Mikael cruzó Ringvägen y bajó al metro. Cogió la línea roja hacia Norsborg y se apeó en Liljeholmstorget, donde, desde hacía unos años, vivía Holger Palmgren en un pequeño y moderno apartamento adaptado. Holger Palmgren se asustó cuando oyó la voz de Blomkvist por teléfono. Pero en cuanto Mikael le aseguró que Lisbeth estaba bien —esperaba que no se equivocara— su llamada fue más que bien recibida.
Holger Palmgren era un abogado jubilado que había ejercido de tutor de Lisbeth durante mucho tiempo, desde que la niña cumplió trece años en la clínica psiquiátrica de Sankt Stefan, en Uppsala. En la actualidad, Holger era un viejo achacoso que había sufrido dos o tres derrames cerebrales. Hacía años que no se podía mover sin un andador, y a veces ni siquiera con él.
La parte izquierda de la cara le colgaba un poco y su mano izquierda había quedado prácticamente inmovilizada. Pero su cerebro seguía estando lúcido y su memoria continuaba siendo extraordinaria, siempre y cuando se tratara de recuerdos que se remontaran a bastante atrás y que, sobre todo, tuvieran que ver con Lisbeth Salander. Nadie conocía a Lisbeth como él.
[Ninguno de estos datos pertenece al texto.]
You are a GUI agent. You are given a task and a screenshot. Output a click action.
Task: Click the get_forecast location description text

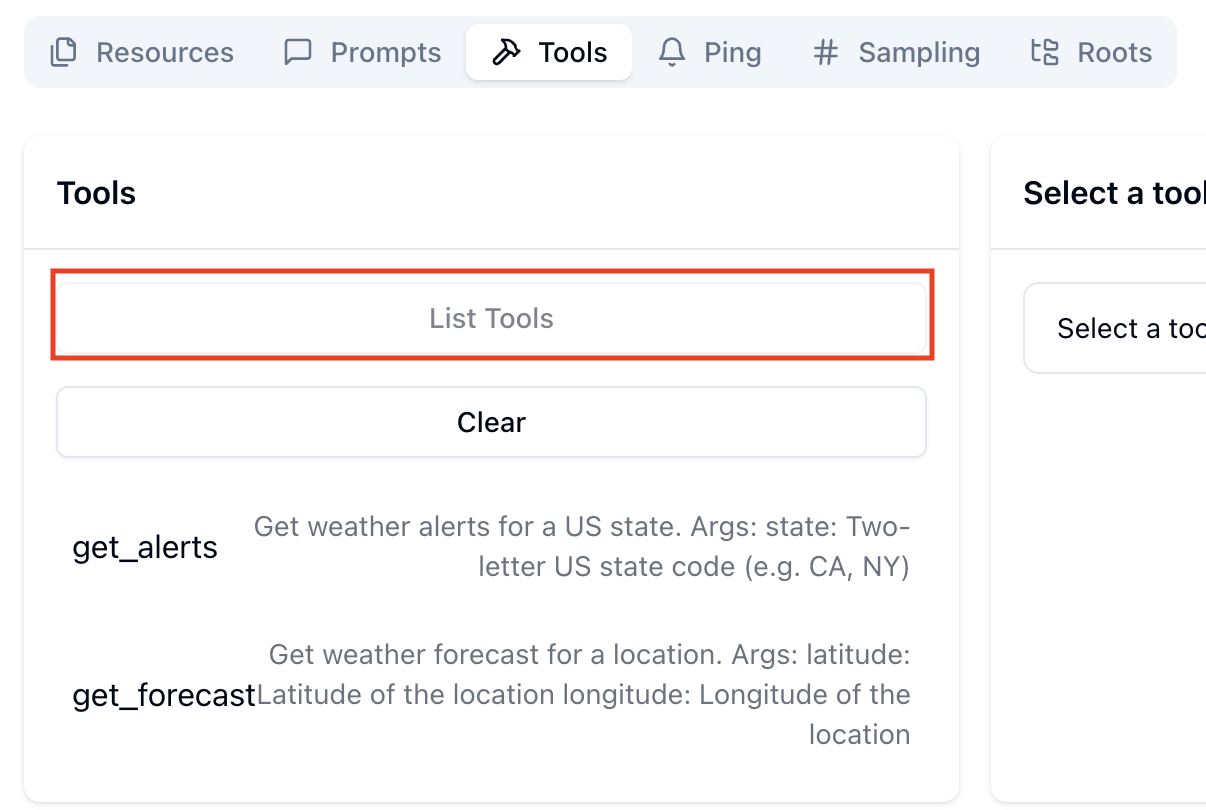(584, 695)
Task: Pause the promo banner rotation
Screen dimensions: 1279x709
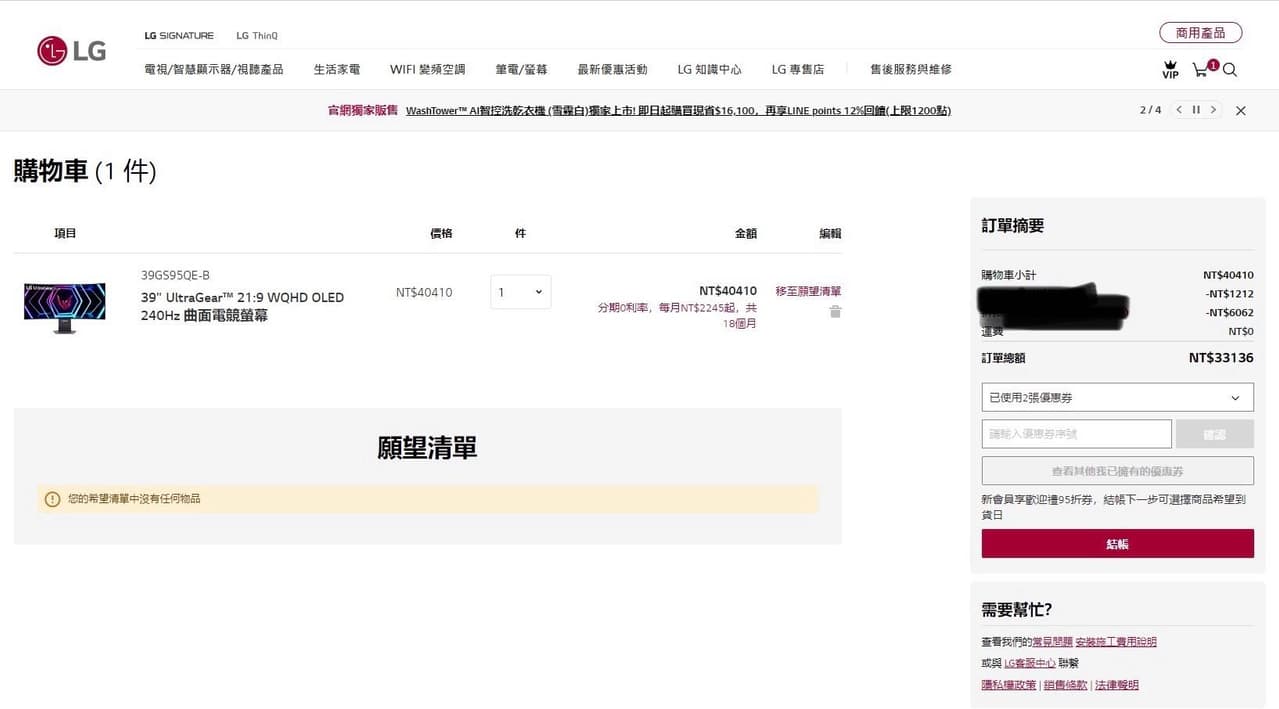Action: pyautogui.click(x=1196, y=110)
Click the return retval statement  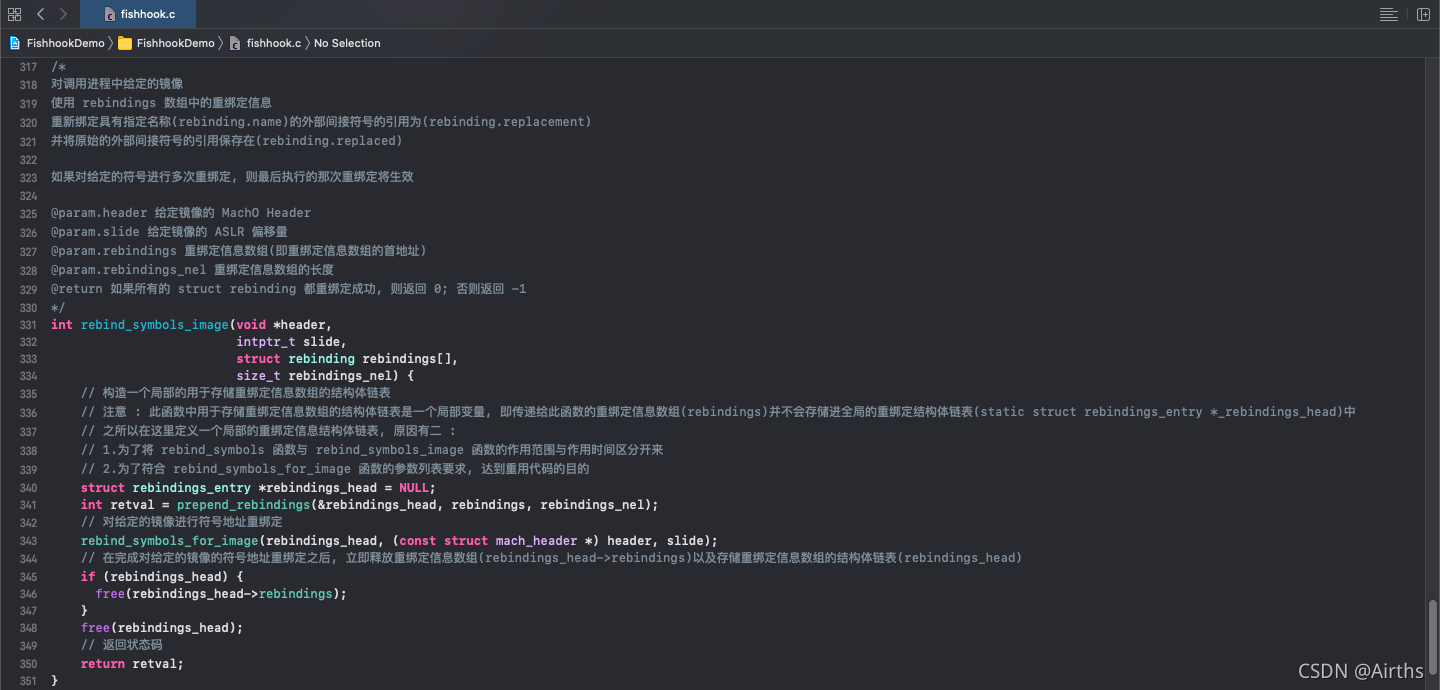click(x=130, y=663)
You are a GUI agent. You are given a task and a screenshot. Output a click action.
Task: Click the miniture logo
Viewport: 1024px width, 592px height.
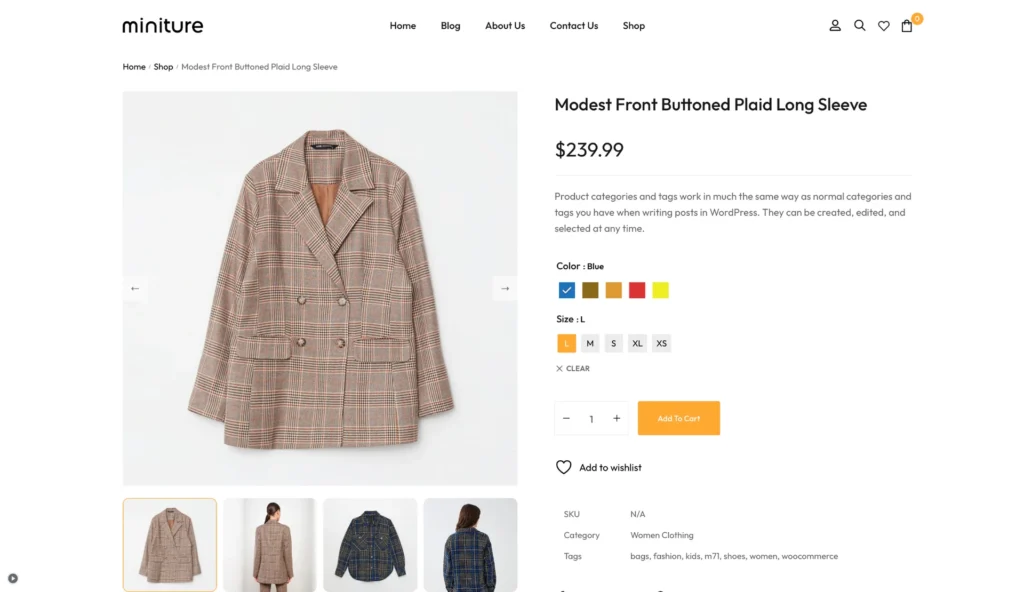pos(162,26)
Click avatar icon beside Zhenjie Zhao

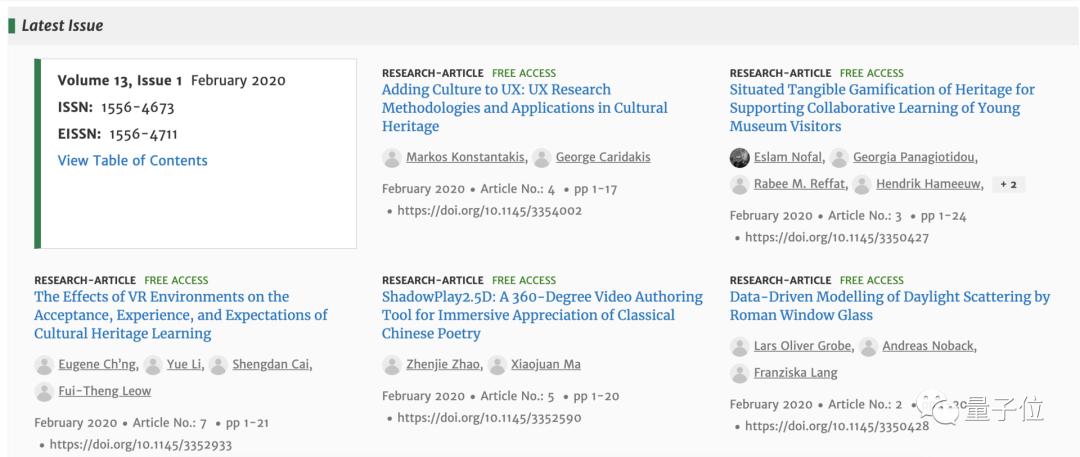coord(392,364)
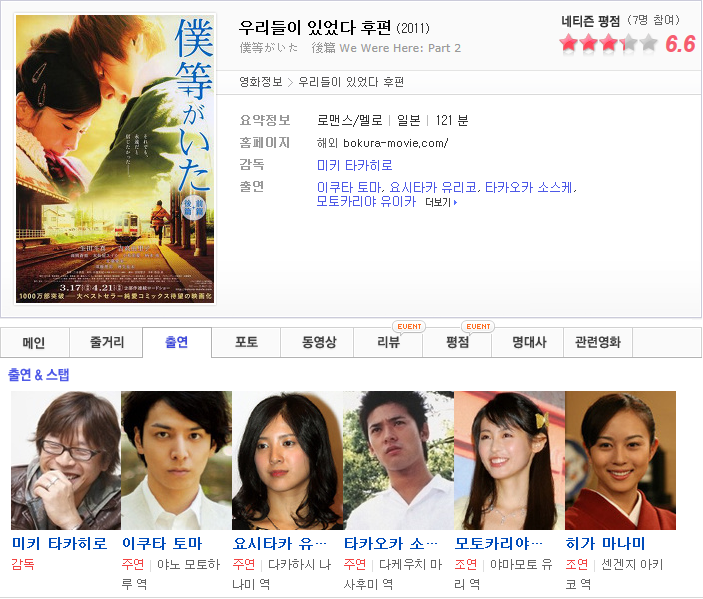The image size is (703, 599).
Task: Click the movie poster image
Action: (x=115, y=159)
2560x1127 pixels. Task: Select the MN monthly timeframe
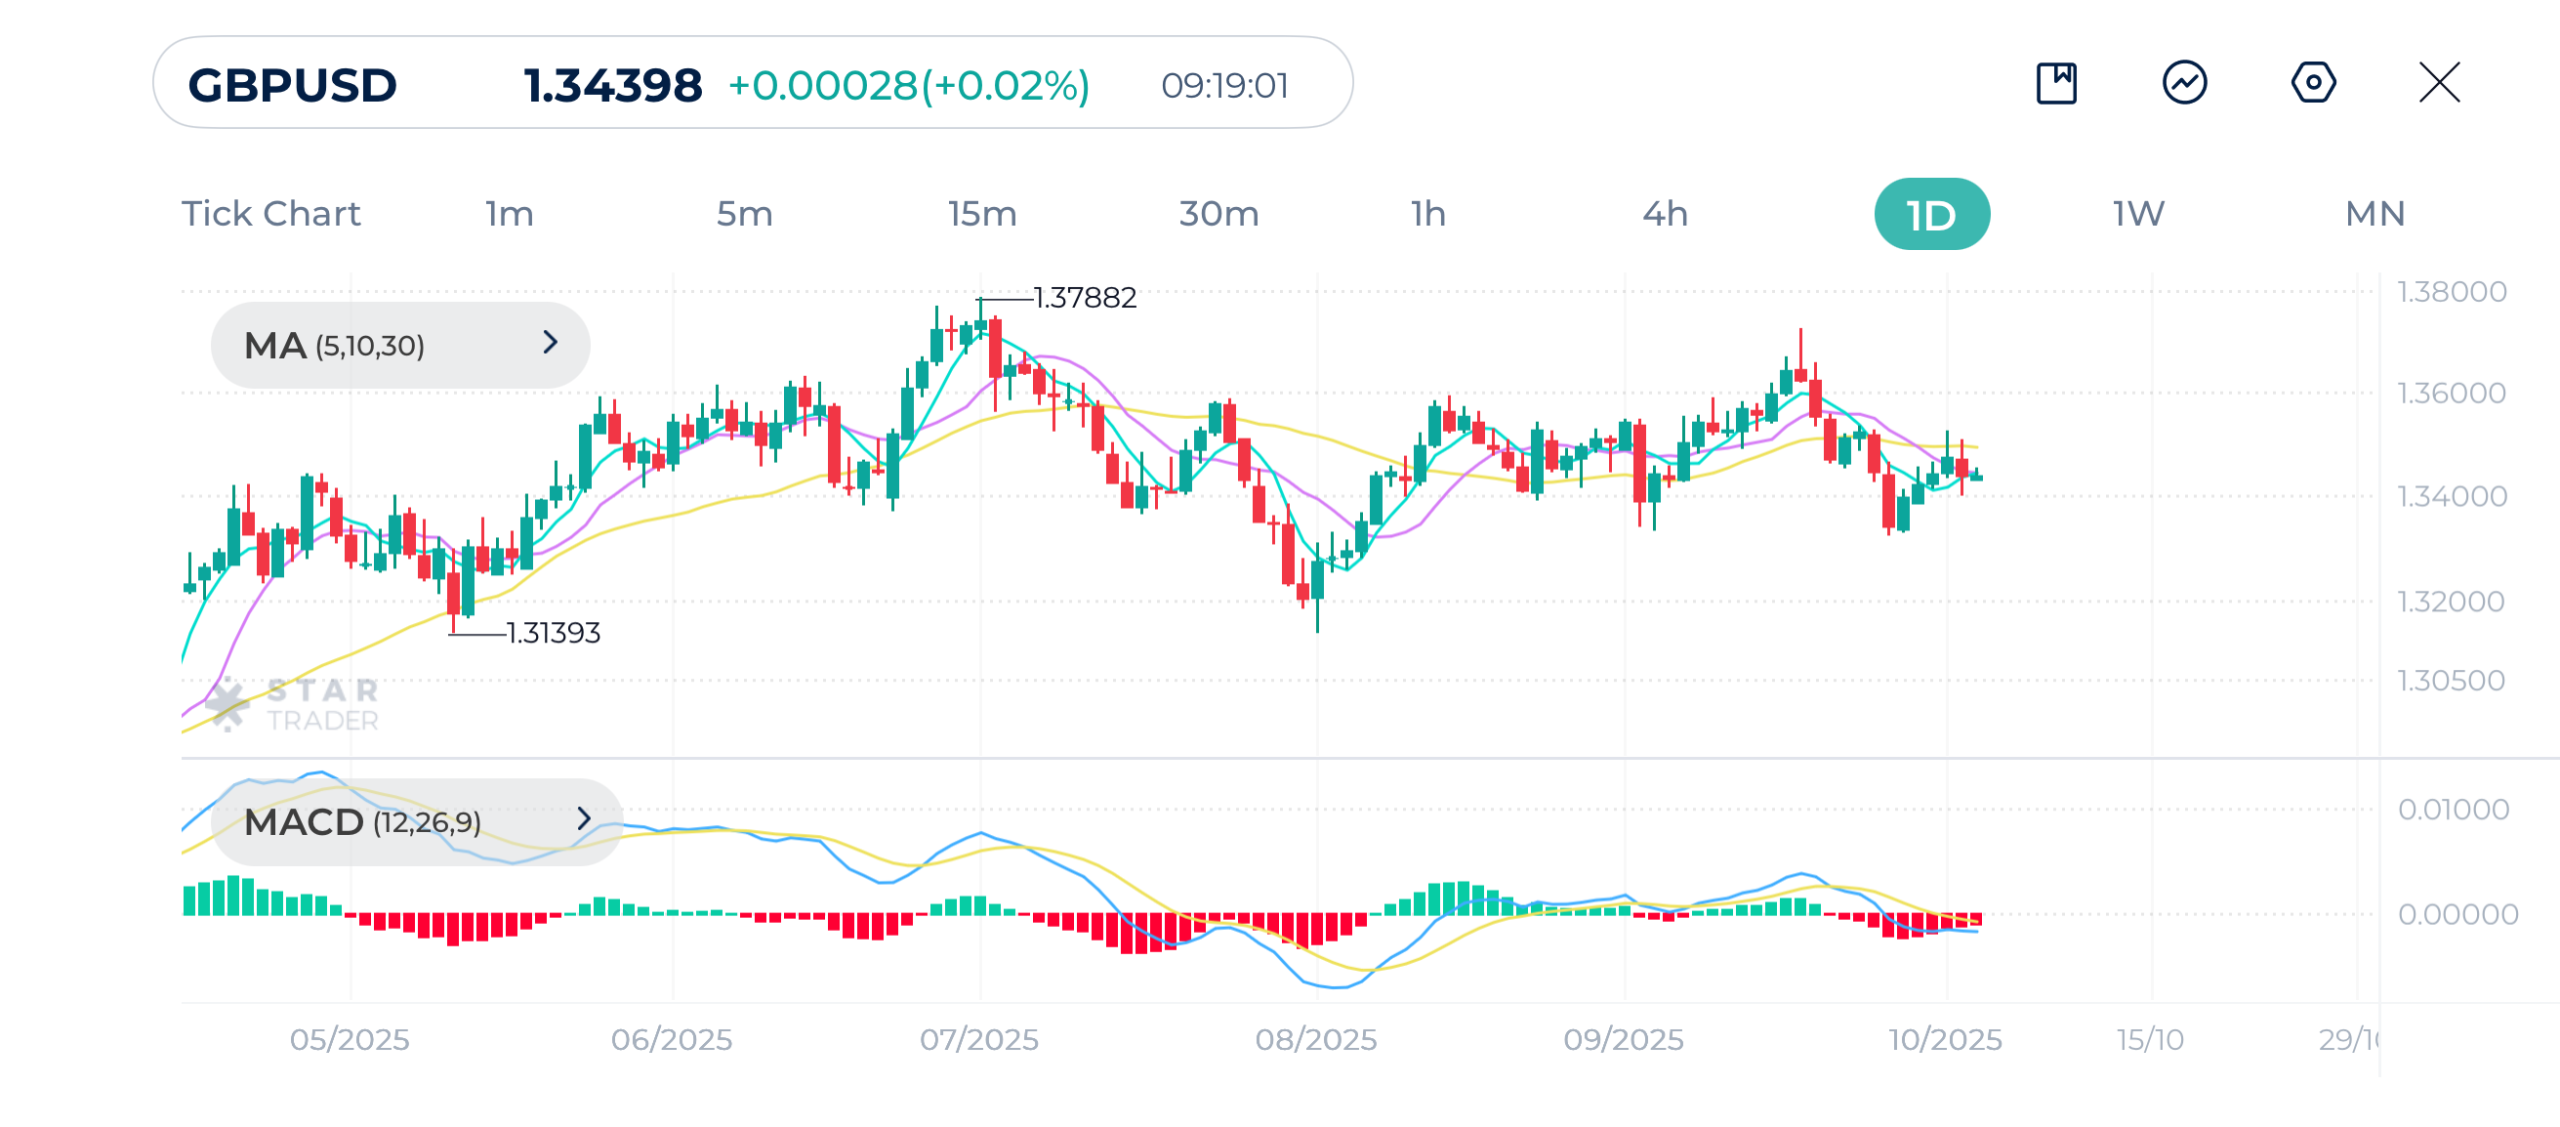(x=2375, y=214)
Holger Palmgren había triunfado allí donde todos los demás psiquiatras y psicólogos habían fracasado, si es que alguna vez habían pretendido tener éxito. Después de una infancia infernal en la que la niña desconfiaba de todos los adultos y representantes de las autoridades, Holger Palmgren consiguió ganarse su confianza y hacer que hablara. Mikael lo consideraba un pequeño milagro. Lisbeth era la pesadilla de cualquier terapeuta. Pero a Holger le había contado las experiencias más dolorosas de su niñez, y ése era también el motivo por el que Mikael tecleaba en ese momento el código del portal de Liljeholmstorget 96, subía en el ascensor hasta la quinta planta y llamaba a la puerta del viejo tutor.